The trade war story for Brazil was all about agriculture. The US-China trade tensions resulted in China curtailing buying of U.S. soybeans and starting to import more from Brazil. “In essence, Brazil was the big winner in the US-China dispute,” said Putnam.
Enter Interest Rate Swaps
“All of the above factors generated significant market uncertainty, changed economic outlooks, and drove risk managers to use interest rate swaps,” said Putnam. Interest rate swaps are used by market participants to hedge against movements in the interest rates of a specific currency, and the usage of these products generally increases when there is greater uncertainty about economic and monetary conditions.
This translated to over $30 billion per day cleared in Latin American currencies of rate swaps in 2018, a new record high and a 34 percent increase over 2017.
Of the 219 total market participants that are clearing these Latin American swaps at CME, the lion’s share (180) fall into the investment manager category, including hedge funds, asset managers and pensions. The remaining 39 include the global swap dealers and regional banks who provide liquidity in these markets.
Chilean Peso and Colombian Peso Hit The Ground Running
One other factor driving this increase is the addition of two new products which provide market participants with additional clearing opportunities, as well as margin offsets when they have risk reductions from offsetting positions in other products.
In May 2018, CME Group launched Chilean Peso and Colombian Peso rate swap clearing. The demand for these products was greater than I can remember for any other product, and it helped that some of the biggest users had long been clearing Mexican peso and Brazilian real swaps. The new products scaled quickly because these market participants were already fully connected to CME and familiar with the benefits of voluntary clearing.
Chile and Colombia were our best OTC product launches of all time, and the graph below shows how quickly they scaled to over 50 market participants globally clearing each one. It took Chile seven months and Colombia eight months, and this compares to twelve months for Brazil after it launched in 2015 and twenty months for Mexico after it launched in 2013.
Prior to our launch, market participants could only execute these swaps with counterparties where they had an International Swaps and Derivatives Association (ISDA) legal agreement and available credit lines setup. This limited the number of potential trading partners and required these managers to take additional credit risk of each counterparty they faced in a bilateral, off-exchange environment.
While Mexican swaps have been mandatory to clear for most Mexican and U.S. participants since 2017, the clearing of other Latin American currencies of rate swaps is completely voluntary. The reasons why clients want to voluntarily clear were evident when I was speaking to investment managers who were asking us to launch Chile and Colombia.
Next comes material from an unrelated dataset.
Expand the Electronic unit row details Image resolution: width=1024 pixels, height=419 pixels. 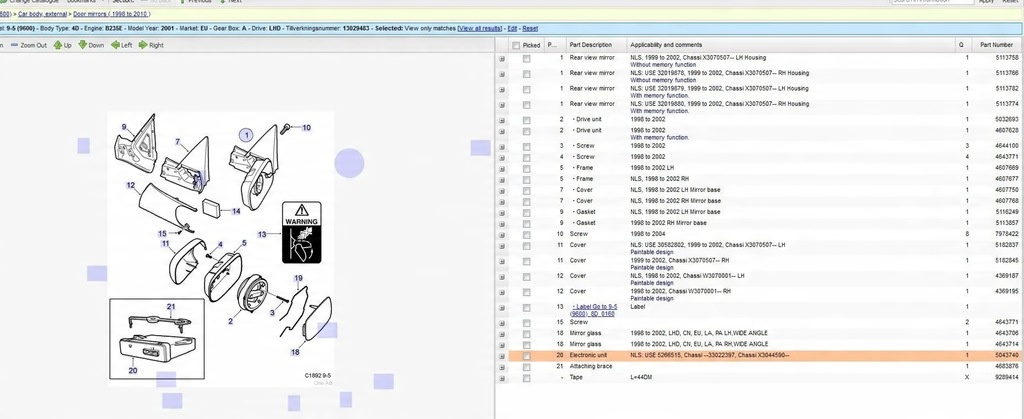pos(502,355)
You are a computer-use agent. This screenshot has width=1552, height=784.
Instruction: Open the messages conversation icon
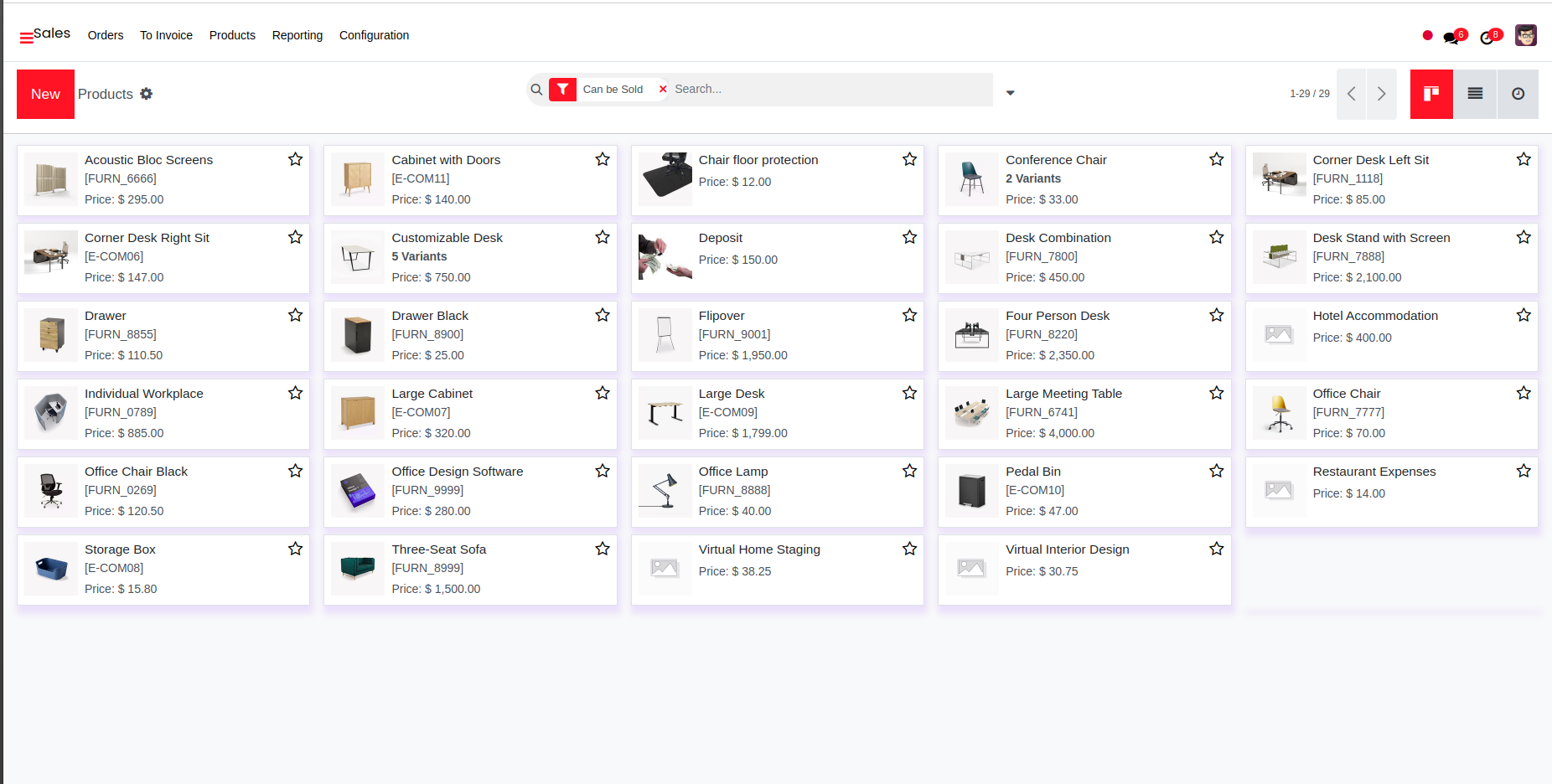pyautogui.click(x=1451, y=38)
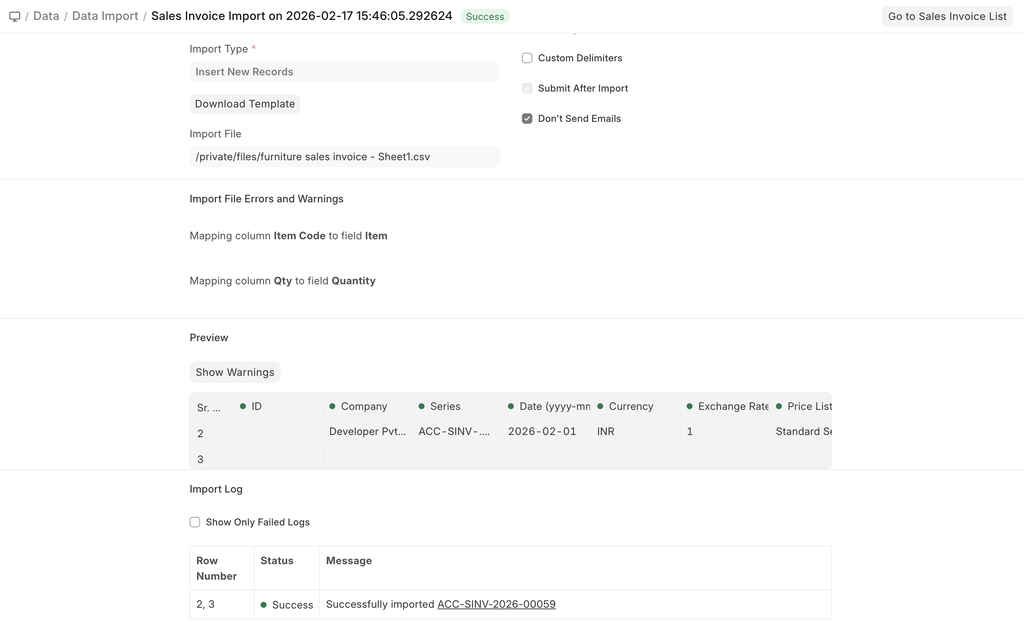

Managers said they liked better execution pricing and access to more liquidity providers that they get from clearing. Many of these participants have already been clearing their other rate swaps positions. Having everything cleared together on one exchange creates operational efficiencies by establishing one set of processes for all rates products and the margin efficiencies of risk offsets within a single account. With uncleared margin rules impacting approximately 50 market participants in 2019 and potentially thousands of accounts in 2020, investment managers are striving to free up their bilateral credit lines while also reducing counterparty credit risk.
That’s to be expected. As risk managers face another year with potential rate changes from central banks, political change and trade uncertainty with no end in sight, hedging interest rate risks will be paramount to their success.